3 Results and Discussion

3.1 Evolution of the Microstructure

The evolution of the microstructure of γ and γ’ phases were measured by TEM, as exhibited in Fig. 5. For different creep stages, the microstructure of γ and γ’ phases shows typical features. The initial sample A1 (Fig. 5a) shows the typical microstructure that the regular cubical γ’ precipitates align embedding in the γ matrix. The cubical γ’ precipitates are ~ 0.4 μm in edge width, whereas the γ channel is ~ 0.05 μm in width.

Fig. 5
figure 5

The microstructure of the samples for different creep times measured by TEM: a initially unstrained sample A1, b 1.5 h sample A2, c 8 h sample A3, d 24 h sample A4. The γ and γ’ phases are marked in the photos. The arrow stands for the [001] orientation

After creeping for 1.5 h (Fig. 5b), the microstructure of the cubical γ’ precipitates doesn’t change much except for the dissolution of the edges and corners. It will result in the coarsening of γ’ precipitates leading to the structure rafting [10,11,12]. This phenomenon is reported for the reason of the shear effect, when the dislocation networks are less developed for the primary creep stage [8]. To balance the free energy between the phases, the atoms of the edges and corners of γ’ phase successively diffuse [10]. Under the high temperature, γ’ phase is relatively stiffer than γ phase. Therefore, the dislocations prefer to propagate in the γ phase [26]. For the nonequilibrium state of the element diffusion, the distortion and the mismatch between γ and γ’ phases should increase at this creep stage.

As the creep time elapsing, due to the element diffusion, the rafting structure of γ’ phase forms for the time of 8 h (Fig. 5c). The rafting structure is ~ 0.6 μm in width and ~ 3 μm in length, whereas the horizontal γ channel (compared with the [001] orientation) is ~ 0.2 μm in width and parallel channels are gradually eliminated. Apparently, the move of dislocations in γ phase should be impeded by the rafting structure. As a result, the dislocations concentrate more on the interfaces between γ and γ’ phases [5]. Hence, the dislocation networks successively form on the interfaces [5]. At next creep stage, the rafting structure of γ’ phase is almost completed for the time of 24 h (Fig. 5d). As shown in Fig. 5d, the parallel γ channels are eliminated, while the length of the rafting structure is > 4 μm. At this stage, the dislocations largely generate and concentrate on the interfaces between γ and γ’ phases. The hexagonal dislocation networks complete [5].

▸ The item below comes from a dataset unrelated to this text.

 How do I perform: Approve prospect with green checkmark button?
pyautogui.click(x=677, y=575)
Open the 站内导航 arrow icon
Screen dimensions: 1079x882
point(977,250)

3.2 Lattice Parameters of γ and γ’ Phases

Figure 6 shows the average lattice parameters of the measured reflections as a function of the creep time. Before the creep test, the lattice parameter of γ and γ’ phases is respectively ~ 3.585 and ~ 3.571 Å. With the increase of creep time, the average lattice parameters of planes largely increase for the time of 1.5 h and then change slightly. The average parameter of γ phase is around 3.587 Å, while that of γ’ phase is approximately 3.573 Å. Therefore, there is the interfacial stress in the coherent phase boundary and the mismatches between the phases behave negative [2].

Fig. 6
figure 6

The average lattice parameters of each family of the planes {004}, {220} and {331} for the time of 0, 1.5, 8 and 24 h (sample A1, A2, A3, A4). The hollow symbols and the solid line stand for γ phase, while the solid symbols and the dot line stand for γ’ phase. The errors are discussed in Sect. 2.2

As can be seen in Fig. 6, the average lattice parameters of sample A1 (0 h) concentrate in a small range. The parameters of γ phase are from 3.5846 to 3.5863 Å, while those of γ’ phase are 3.5708–3.5720 Å. It indicates that the distortion in sample A1 is relatively small. In addition, after creeping, the distribution of lattice parameters of γ’ phase is concentrated at the value of 3.573 Å, whereas that of the γ phase is comparatively disperse. This phenomenon suggests that the tetragonal distortion for γ phase is more obvious than that for γ’ phase.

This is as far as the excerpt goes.